━━━━━ DATASET CONTENT ━━━━━

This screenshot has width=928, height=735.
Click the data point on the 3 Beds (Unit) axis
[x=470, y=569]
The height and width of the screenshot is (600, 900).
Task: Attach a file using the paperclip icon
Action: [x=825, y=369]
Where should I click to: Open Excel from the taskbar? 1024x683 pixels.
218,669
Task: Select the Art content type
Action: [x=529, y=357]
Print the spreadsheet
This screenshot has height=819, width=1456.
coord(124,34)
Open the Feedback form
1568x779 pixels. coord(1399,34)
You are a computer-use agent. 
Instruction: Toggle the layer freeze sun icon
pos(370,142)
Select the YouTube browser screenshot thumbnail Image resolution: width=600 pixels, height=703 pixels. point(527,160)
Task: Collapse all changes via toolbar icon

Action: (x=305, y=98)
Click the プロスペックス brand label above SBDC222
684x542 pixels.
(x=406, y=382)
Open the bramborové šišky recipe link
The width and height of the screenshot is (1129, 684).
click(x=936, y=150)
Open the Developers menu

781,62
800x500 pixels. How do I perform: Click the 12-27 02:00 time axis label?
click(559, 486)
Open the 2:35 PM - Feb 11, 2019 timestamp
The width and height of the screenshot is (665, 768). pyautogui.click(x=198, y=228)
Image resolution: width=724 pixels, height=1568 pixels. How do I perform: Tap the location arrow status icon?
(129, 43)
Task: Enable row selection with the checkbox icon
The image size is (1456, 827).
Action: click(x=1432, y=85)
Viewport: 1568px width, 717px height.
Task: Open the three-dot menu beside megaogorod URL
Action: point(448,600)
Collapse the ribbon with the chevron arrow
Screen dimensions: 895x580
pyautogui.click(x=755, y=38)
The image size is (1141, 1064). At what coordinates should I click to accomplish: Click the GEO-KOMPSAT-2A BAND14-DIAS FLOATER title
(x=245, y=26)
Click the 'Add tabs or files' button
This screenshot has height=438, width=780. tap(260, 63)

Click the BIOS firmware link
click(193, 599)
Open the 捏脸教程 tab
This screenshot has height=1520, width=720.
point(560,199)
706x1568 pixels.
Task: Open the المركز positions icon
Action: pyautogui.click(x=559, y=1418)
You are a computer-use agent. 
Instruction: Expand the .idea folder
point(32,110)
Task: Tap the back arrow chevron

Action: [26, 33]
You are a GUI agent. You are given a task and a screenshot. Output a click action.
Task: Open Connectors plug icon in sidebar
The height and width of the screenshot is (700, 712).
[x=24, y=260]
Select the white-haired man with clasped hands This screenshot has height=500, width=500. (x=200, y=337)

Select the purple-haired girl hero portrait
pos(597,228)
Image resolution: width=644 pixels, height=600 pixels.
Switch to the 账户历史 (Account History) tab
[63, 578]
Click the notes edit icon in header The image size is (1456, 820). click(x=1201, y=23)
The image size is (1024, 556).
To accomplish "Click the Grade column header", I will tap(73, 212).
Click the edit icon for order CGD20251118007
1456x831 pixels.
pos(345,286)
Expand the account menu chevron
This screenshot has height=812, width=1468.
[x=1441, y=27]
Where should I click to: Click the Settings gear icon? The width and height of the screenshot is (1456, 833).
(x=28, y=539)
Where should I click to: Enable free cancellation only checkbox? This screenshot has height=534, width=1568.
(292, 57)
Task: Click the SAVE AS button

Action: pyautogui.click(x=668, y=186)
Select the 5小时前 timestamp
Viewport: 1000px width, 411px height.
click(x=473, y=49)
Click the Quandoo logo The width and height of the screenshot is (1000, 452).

━━━━━

WHAT TO PRODUCE: Reproduce every line of the entries above without any changes.

EXERCISE OUTPUT:
This screenshot has width=928, height=735.
Click the data point on the 3 Beds (Unit) axis
[x=470, y=569]
The height and width of the screenshot is (600, 900).
Task: Attach a file using the paperclip icon
Action: [x=825, y=369]
Where should I click to: Open Excel from the taskbar? 1024x683 pixels.
218,669
Task: Select the Art content type
Action: [x=529, y=357]
Print the spreadsheet
This screenshot has height=819, width=1456.
coord(124,34)
Open the Feedback form
1568x779 pixels. coord(1399,34)
You are a computer-use agent. 
Instruction: Toggle the layer freeze sun icon
pos(370,142)
Select the YouTube browser screenshot thumbnail Image resolution: width=600 pixels, height=703 pixels. point(527,160)
Task: Collapse all changes via toolbar icon

Action: (x=305, y=98)
Click the プロスペックス brand label above SBDC222
684x542 pixels.
(x=406, y=382)
Open the bramborové šišky recipe link
The width and height of the screenshot is (1129, 684).
click(x=936, y=150)
Open the Developers menu

781,62
800x500 pixels. How do I perform: Click the 12-27 02:00 time axis label?
click(559, 486)
Open the 2:35 PM - Feb 11, 2019 timestamp
The width and height of the screenshot is (665, 768). pyautogui.click(x=198, y=228)
Image resolution: width=724 pixels, height=1568 pixels. How do I perform: Tap the location arrow status icon?
(129, 43)
Task: Enable row selection with the checkbox icon
The image size is (1456, 827).
Action: click(x=1432, y=85)
Viewport: 1568px width, 717px height.
Task: Open the three-dot menu beside megaogorod URL
Action: point(448,600)
Collapse the ribbon with the chevron arrow
Screen dimensions: 895x580
pyautogui.click(x=755, y=38)
The image size is (1141, 1064). At what coordinates should I click to accomplish: Click the GEO-KOMPSAT-2A BAND14-DIAS FLOATER title
(x=245, y=26)
Click the 'Add tabs or files' button
This screenshot has height=438, width=780. tap(260, 63)

Click the BIOS firmware link
click(193, 599)
Open the 捏脸教程 tab
This screenshot has height=1520, width=720.
point(560,199)
706x1568 pixels.
Task: Open the المركز positions icon
Action: pyautogui.click(x=559, y=1418)
You are a computer-use agent. 
Instruction: Expand the .idea folder
point(32,110)
Task: Tap the back arrow chevron

Action: [26, 33]
You are a GUI agent. You are given a task and a screenshot. Output a click action.
Task: Open Connectors plug icon in sidebar
The height and width of the screenshot is (700, 712).
[x=24, y=260]
Select the white-haired man with clasped hands This screenshot has height=500, width=500. (x=200, y=337)

Select the purple-haired girl hero portrait
pos(597,228)
Image resolution: width=644 pixels, height=600 pixels.
Switch to the 账户历史 (Account History) tab
[63, 578]
Click the notes edit icon in header The image size is (1456, 820). click(x=1201, y=23)
The image size is (1024, 556).
To accomplish "Click the Grade column header", I will tap(73, 212).
Click the edit icon for order CGD20251118007
1456x831 pixels.
pos(345,286)
Expand the account menu chevron
This screenshot has height=812, width=1468.
[x=1441, y=27]
Where should I click to: Click the Settings gear icon? The width and height of the screenshot is (1456, 833).
(x=28, y=539)
Where should I click to: Enable free cancellation only checkbox? This screenshot has height=534, width=1568.
(292, 57)
Task: Click the SAVE AS button

Action: pyautogui.click(x=668, y=186)
Select the 5小时前 timestamp
Viewport: 1000px width, 411px height.
click(x=473, y=49)
Click the Quandoo logo The width and height of the screenshot is (1000, 452).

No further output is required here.